South Korean spy chief Cho Tae-yong appears at a meeting of the National Assembly intelligence committee on July 29. (Yonhap)
A series of bills targeting foreign espionage were floated in a rare show of bipartisan lawmaking in the National Assembly in the past week, following recent allegations of identity leaks of covert military agents.
The bills seeking to expand the scope of punishable foreign espionage here have been proposed by lawmakers from both ruling and main opposition parties, according to the Assembly website on Tuesday.
Under the existing laws, foreign espionage is restricted to that perpetrated by an “enemy country,” referring solely to North Korea. This excludes individuals or groups working for any other country such as China from being punished for spying on South Korea.
The move to broaden the punishable range of foreign espionage came after allegations surfaced last week that a Defense Intelligence Command official provided military secrets to Chinese hackers believed to be linked to North Korea earlier this year.
The secrets leaked by the South Korean official allegedly included classified information of South Korean agents such as their names and where they are stationed abroad.
The bills against foreign espionage echo calls for similar legislative efforts from Cho Tae-yong, the director of South Korea’s National Intelligence Service.
Cho asked a July 29 meeting of the Assembly intelligence committee for what he called a “South Korean version of the US’ Foreign Agents Registration Act,” to increase transparency of the presence of foreign agents and their activities in the country.
In June last year, a similar “South Korean FARA bill” was introduced by former lawmaker Choe Jae-hyung but never passed.
Rep. Jang Dong-hyeok, on the ruling People Power Party’s supreme council, told a meeting of the party leadership Monday that a swift passage of the bills relating to foreign espionage was “key to preventing a repetition.”
Vice chair of the Assembly intelligence committee Rep. Park Sun-won told The Korea Herald on Tuesday that the support for the anti-foreign espionage bills was “largely bipartisan.”
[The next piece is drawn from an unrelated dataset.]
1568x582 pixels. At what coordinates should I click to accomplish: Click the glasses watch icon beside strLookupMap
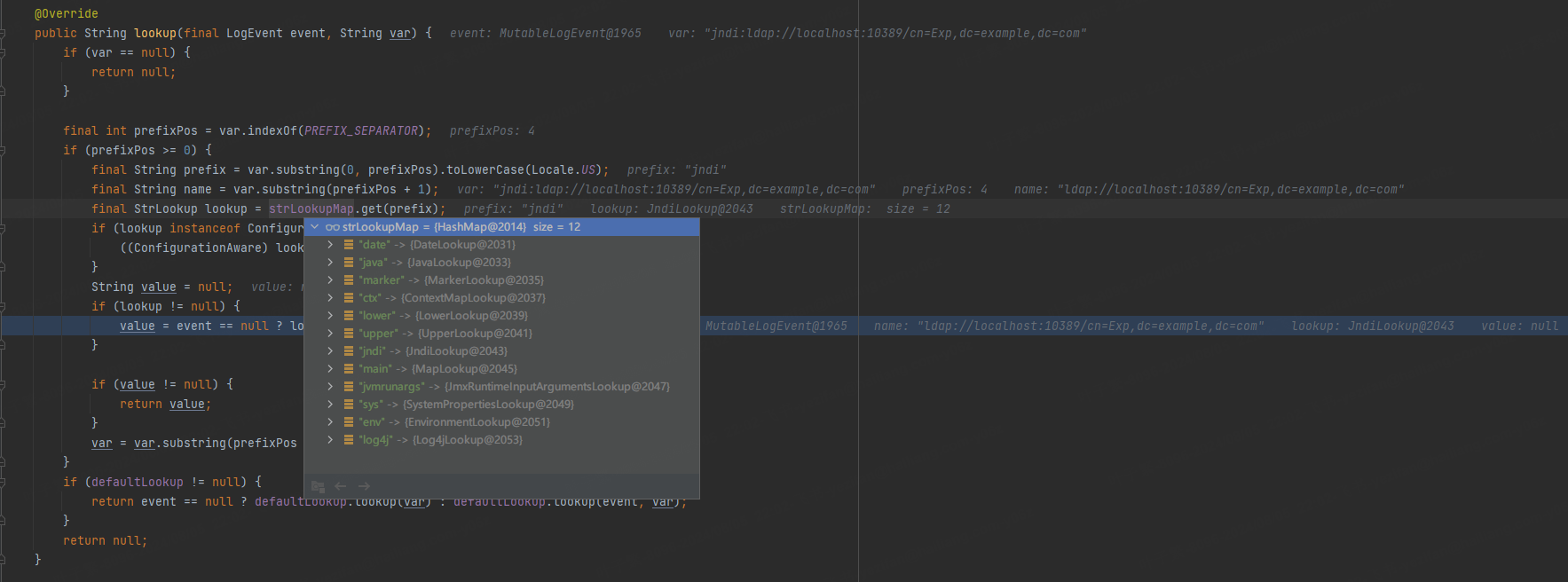(333, 227)
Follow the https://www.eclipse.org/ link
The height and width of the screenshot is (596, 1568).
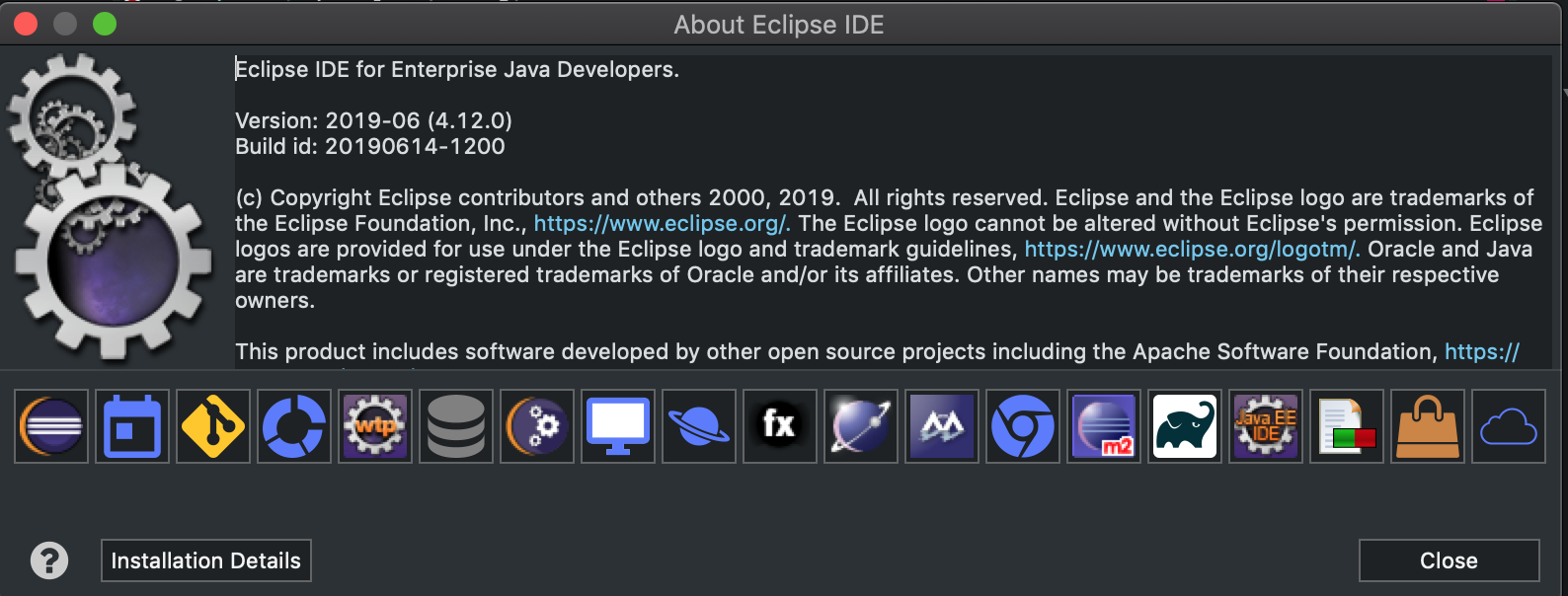coord(662,224)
He said that the alleged leak concerned “not just a single military official,” arguing that a scrutiny of the intelligence community at large may be necessary.
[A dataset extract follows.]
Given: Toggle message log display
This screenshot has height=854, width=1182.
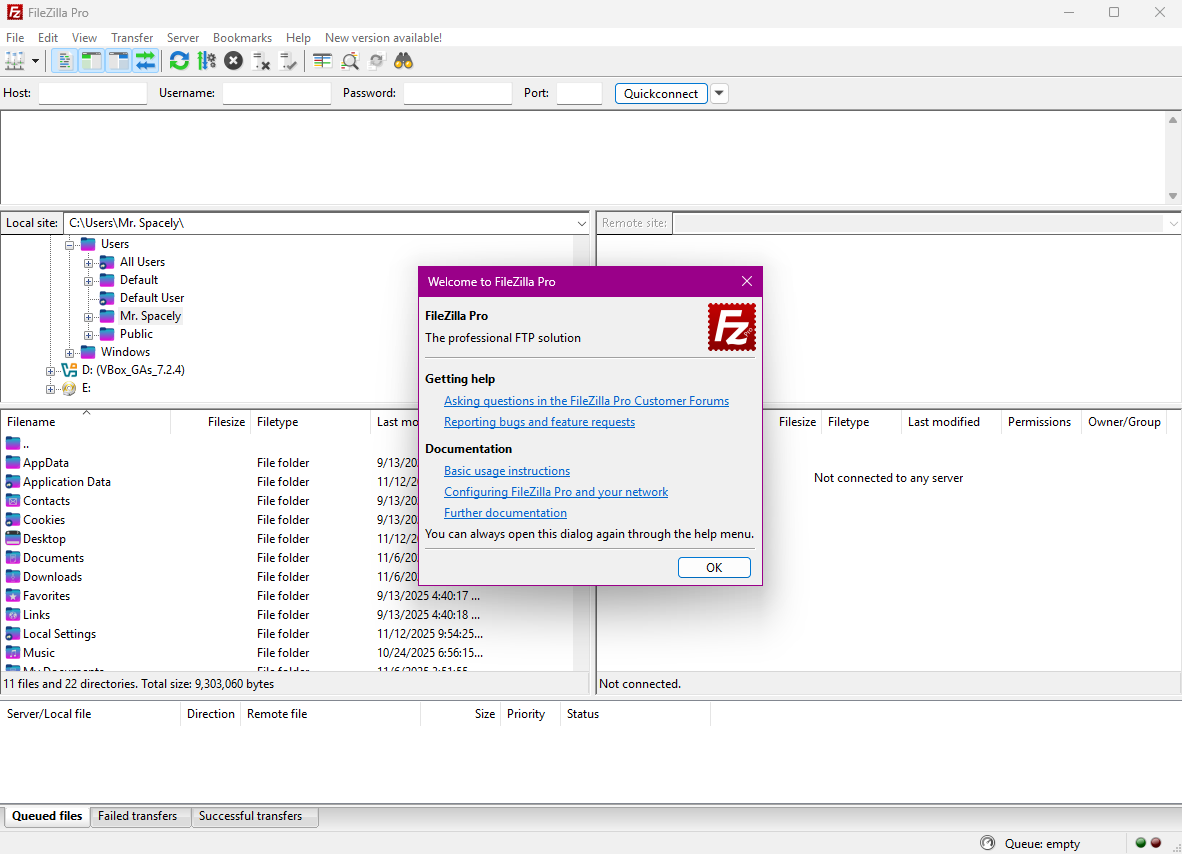Looking at the screenshot, I should click(64, 61).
The main opposition Democratic Party of Korea has characterized the alleged leak as a case of a national security failure on part of the Yoon Suk Yeol administration.
“The extent to which military discipline is being undermined under the Yoon administration is appalling,” the Democratic Party said in a statement Tuesday. The party called for a “thorough investigation” of “the national security disaster unleashed by the conservative administration in charge.”
The Democratic Party said it could “take decades before South Korea’s network of spies and informants can be restored.”